Ihre Hauptaktivitäten bestehen aus:

Pflege und Unterstützung im Alltag

  • Menschen unterstützen bei der Hygiene und Körperpflege (Dusche, Bad, Toilette), beim An- und Auskleiden helfen, rasieren und frisieren, die Selbständigkeit der betreuten Menschen fördern und eine Vertrauensbeziehung aufbauen
  • Wäsche und Kleider waschen, Bettwäsche wechseln, verschiedene Hausarbeiten verrichten wie Abwasch oder Reinigung
  • bei der Einnahme von Mahlzeiten helfen, auf ausgewogene Ernährung achten und Diäten einhalten
  • Menschen mit Gehbeeinträchtigungen unterstützen bei der Benutzung des Rollstuhls oder Rollators, bei Bettlägerigkeit Betroffene hinlegen und umlagern
  • für regelmässigen Alltag sorgen, animieren zu Aktivitäten
  • Gesundheitszustand beobachten, aufzeichnen und bei Veränderungen an medizinisches Personal weiterleiten, im Notfall Alarm schlagen und Erste Hilfe leisten
  • Menschen am Lebensende begleiten

Medizinische Betreuung und Verwaltung

  • Temperatur und Blutdruck messen, Puls nehmen
  • Blut- und Urinproben nehmen und ins Labor schicken
  • Medikamente vorbereiten und nach Anweisung des Pflegepersonals verabreichen, Injektionen geben
  • Infusionen und künstliche Ernährung einstellen
  • Verbände wechseln und Wunden versorgen
  • Hygiene- und Sicherheitsregeln kennen und anwenden, gebrauchtes Material ordnungsgemäss und umweltschonend entsorgen, Instrumente reinigen und desinfizieren
  • Präventionsprojekte unterstützen wie Impfkampagnen
  • Dokumente erstellen für die Aufnahme, Verlegung oder Entlassung eines betreuten Menschen
  • Menschen begrüssen und ihnen Räumlichkeiten zeigen
  • externe Termine planen, wie Physiotherapie oder Arztbesuch, und wo nötig Menschen begleiten
  • Verwaltungsarbeiten am Computer übernehmen, Bestände von Geräten, Medikamenten und Nahrung überprüfen und Bestellungen vornehmen, an Sitzungen teilnehmen

Berufsverhältnisse

Fachfrauen und Fachmänner ­Gesundheit (FaGe) EFZ arbeiten in verschiedensten Institutionen des Gesundheits- und Sozialwesens, zum Beispiel in Spitälern, psychiatrischen Kliniken, Rehabilitationszentren, Alters- und Pflegezentren, Heimen für Menschen mit Beeinträchtigungen oder im Bereich Spitex.

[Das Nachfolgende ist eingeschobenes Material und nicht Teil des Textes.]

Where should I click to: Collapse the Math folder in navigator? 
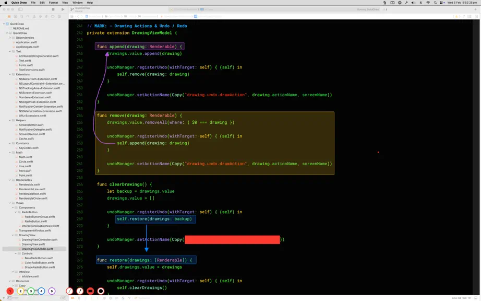(10, 153)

Je nach Arbeitsort müssen die Berufsleute mit unregelmässigen Arbeitszeiten rechnen. Diese können Nacht- und Wochenenddienste beinhalten. Teilzeitarbeit ist möglich. Die Aussichten auf dem Stellenmarkt sind gut, qualifizierte Berufsleute im Pflege- und Betreuungsbereich sind gesucht.

Typischen Arbeitstag

08h00

Morgengespräch

Teilnahme am Übergaberapport – Sammeln von Informationen / Kenntnisnahme der Planung und Vorbereiten der vorgesehenen Pflegeaktivitäten
09h30

Grundversorgung

Ausführung der Körperpflege der Patienten, Behandlungspflege (wie z.B. das wechseln von Verbänden) oder Ausführung von medizinaltechnischen Verrichtungen (wie z.B. Blutzuckermessen)
11h30

Bedienung

Bekleiden von Bewohnern. Mahlzeitdienste, eventuell Unterstützung bei der Ernährung
13h30

Spezifische Pflegen

Durchführung der spezifischen Pflegeleistungen, Organisation der Transporte, Einzelbetreuung, administrative Aufgaben (Pflegedokumentation)
15h30

Vorbereitung vom nächsten Tag

Planung und Vorbereitung des nächsten Tages – Übertragungen für das Abend-/ Nachtteam oder für den nächsten Tag

Weiterbildungen

Fachfrauen/-männer Gesundheit EFZ können folgende Weiterbildungen machen:

Kurse

Angebote von Fachschulen, Verbänden und Institutionen des Gesundheits- und Sozial­wesens

Berufsprüfung (BP)

Mit eidg. Fachausweis: z. B. Fachmann/-frau Langzeitpflege und -betreuung, Medizinische/r Praxiskoordinator/in, Berater/in für respiratorische Erkrankungen, Fachmann/-frau für neurophysiologische Diagnostik, Medizinische/r Masseur/in, Transportsanitäter/in

Höhere Fachprüfung (HFP)

Mit eidg. Diplom: z. B. Experte/Expertin biomed. Analytik/Labormanagement., Experte/Expertin für Zytodiagnostik, Fachexperte/-expertin in diversen Gesundheitsbereichen

Höhere Fachschule

Z. B. dipl. Pflegefachmann/-frau HF, dipl. Aktivierungsfachmann/-frau HF, dipl. Dental­hygieniker/in HF, dipl. Radiologiefachmann/-frau HF, dipl. Fachmann/-frau Operationstechnik HF, dipl. Rettungssanitäter/in HF oder dipl. biomedizinische/r Analytiker/in HF

Fachhochschule

Z. B. Bachelor of Science (FH) in Pflege, in Physiotherapie, in Osteopathie, in Ergotherapie, in Ernährung und Diätetik, Hebamme oder in Sozialer Arbeit. Je nach Fachhochschule gelten unterschiedliche Zulassungs­bedingungen.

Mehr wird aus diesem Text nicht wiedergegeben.